---- Data supplied
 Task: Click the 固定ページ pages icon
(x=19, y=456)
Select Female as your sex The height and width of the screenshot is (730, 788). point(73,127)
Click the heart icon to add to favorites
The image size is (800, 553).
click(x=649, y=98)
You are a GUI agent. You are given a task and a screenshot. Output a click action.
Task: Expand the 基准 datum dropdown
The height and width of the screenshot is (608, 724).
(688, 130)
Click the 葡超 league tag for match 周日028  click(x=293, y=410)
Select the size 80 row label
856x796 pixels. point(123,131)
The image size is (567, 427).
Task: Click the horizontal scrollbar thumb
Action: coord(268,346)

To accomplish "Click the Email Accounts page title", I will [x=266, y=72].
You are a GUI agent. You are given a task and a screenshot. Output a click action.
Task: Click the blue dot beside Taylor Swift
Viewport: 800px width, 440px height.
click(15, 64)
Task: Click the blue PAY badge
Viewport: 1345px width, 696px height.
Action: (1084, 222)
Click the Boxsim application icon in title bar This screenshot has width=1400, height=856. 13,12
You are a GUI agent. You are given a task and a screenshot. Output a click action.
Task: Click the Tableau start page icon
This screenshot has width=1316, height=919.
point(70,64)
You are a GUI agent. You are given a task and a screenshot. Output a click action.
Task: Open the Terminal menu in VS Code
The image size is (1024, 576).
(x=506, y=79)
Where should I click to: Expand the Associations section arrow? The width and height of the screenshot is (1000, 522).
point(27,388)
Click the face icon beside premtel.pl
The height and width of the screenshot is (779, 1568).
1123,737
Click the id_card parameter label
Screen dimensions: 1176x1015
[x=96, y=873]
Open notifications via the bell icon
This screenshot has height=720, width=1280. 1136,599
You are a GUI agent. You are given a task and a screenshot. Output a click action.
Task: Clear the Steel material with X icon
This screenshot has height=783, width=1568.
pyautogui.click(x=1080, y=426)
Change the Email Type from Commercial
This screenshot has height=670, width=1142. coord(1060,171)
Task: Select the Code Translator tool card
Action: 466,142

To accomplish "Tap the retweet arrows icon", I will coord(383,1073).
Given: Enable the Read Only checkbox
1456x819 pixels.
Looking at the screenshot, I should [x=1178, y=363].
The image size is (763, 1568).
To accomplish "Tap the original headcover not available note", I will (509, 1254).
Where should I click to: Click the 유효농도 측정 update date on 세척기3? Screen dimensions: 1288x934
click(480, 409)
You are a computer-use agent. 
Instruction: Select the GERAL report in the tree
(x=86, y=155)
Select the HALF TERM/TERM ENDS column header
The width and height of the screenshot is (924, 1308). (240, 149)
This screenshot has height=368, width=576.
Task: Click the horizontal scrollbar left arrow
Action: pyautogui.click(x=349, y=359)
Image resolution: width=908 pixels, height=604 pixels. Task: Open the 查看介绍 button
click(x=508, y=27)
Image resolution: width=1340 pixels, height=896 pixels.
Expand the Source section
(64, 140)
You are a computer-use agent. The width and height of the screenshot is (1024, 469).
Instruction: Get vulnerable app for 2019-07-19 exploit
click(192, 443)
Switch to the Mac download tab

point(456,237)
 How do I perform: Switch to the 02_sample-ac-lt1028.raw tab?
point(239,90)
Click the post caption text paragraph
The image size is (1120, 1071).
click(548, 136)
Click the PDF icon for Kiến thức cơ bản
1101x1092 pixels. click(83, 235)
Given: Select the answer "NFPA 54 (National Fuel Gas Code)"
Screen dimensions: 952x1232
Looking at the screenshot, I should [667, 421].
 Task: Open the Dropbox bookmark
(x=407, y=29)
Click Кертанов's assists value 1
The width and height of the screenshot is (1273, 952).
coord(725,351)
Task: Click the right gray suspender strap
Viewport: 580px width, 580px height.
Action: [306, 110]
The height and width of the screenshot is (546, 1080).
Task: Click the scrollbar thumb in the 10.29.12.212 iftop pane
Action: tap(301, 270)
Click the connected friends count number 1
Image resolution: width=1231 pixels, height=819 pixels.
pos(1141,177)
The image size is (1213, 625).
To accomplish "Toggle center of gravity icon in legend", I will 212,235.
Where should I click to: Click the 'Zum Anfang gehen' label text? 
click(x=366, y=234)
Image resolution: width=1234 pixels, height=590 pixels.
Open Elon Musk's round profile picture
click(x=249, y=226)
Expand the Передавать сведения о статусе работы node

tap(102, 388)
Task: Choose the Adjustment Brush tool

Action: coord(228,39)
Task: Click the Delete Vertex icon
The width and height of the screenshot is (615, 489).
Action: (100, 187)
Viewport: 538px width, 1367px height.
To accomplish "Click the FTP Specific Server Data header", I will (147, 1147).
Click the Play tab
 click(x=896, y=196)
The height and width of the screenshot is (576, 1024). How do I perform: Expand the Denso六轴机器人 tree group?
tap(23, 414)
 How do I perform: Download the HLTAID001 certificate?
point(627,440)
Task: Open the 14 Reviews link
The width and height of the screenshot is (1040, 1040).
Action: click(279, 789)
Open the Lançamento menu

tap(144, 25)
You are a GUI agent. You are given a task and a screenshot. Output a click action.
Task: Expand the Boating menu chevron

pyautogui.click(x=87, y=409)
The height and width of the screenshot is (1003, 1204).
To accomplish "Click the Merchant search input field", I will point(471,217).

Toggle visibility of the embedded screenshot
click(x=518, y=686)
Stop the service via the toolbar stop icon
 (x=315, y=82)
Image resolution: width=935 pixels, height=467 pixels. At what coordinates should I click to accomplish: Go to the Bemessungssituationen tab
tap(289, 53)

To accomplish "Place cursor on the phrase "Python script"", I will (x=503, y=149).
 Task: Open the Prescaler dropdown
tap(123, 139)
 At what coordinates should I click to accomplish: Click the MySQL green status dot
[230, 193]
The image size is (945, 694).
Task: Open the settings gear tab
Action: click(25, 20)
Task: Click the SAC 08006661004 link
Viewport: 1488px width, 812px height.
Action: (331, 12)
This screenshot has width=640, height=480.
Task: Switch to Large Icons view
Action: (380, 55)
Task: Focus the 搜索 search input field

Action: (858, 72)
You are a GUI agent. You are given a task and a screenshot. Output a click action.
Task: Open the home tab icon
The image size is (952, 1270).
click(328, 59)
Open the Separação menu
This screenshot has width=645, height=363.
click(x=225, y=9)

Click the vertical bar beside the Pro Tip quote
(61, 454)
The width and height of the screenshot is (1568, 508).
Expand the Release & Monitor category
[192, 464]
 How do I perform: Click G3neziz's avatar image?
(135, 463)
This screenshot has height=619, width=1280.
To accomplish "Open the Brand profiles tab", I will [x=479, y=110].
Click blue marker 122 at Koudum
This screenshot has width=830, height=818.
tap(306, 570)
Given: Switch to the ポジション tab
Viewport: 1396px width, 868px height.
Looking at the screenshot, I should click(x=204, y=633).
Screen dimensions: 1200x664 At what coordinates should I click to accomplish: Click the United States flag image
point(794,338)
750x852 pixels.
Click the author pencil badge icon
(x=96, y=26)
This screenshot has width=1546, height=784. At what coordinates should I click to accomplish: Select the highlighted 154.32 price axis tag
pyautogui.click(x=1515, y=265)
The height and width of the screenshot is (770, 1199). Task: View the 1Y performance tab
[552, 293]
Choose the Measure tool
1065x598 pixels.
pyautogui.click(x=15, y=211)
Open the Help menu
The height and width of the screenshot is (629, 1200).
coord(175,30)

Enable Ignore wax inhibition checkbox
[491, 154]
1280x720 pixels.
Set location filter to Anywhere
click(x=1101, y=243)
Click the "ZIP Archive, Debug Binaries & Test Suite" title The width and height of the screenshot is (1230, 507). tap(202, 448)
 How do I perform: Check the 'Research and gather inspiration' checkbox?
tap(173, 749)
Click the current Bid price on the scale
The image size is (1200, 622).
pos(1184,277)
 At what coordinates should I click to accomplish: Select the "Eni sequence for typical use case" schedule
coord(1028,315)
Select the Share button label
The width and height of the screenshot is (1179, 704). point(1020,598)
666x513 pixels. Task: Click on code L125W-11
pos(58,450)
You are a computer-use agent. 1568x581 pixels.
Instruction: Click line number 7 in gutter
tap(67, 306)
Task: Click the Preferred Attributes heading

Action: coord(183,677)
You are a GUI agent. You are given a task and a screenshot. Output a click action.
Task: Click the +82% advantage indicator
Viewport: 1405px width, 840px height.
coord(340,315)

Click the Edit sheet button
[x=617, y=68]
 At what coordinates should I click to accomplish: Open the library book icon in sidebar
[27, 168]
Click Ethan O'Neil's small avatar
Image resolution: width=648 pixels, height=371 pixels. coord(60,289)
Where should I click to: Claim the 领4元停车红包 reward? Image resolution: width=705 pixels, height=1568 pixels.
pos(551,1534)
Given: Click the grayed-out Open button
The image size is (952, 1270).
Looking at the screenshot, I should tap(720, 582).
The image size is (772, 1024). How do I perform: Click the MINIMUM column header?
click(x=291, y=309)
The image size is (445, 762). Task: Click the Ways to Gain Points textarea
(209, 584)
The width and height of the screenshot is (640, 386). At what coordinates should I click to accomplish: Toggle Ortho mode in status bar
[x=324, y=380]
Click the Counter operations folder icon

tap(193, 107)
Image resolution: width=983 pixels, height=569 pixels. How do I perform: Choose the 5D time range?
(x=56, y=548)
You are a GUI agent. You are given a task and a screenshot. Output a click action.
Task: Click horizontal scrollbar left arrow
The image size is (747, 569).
--------
• **Exercise prompt**
Respond with one number, the count of lines in the data that hold the string "link".

• **Solution for this exercise**
2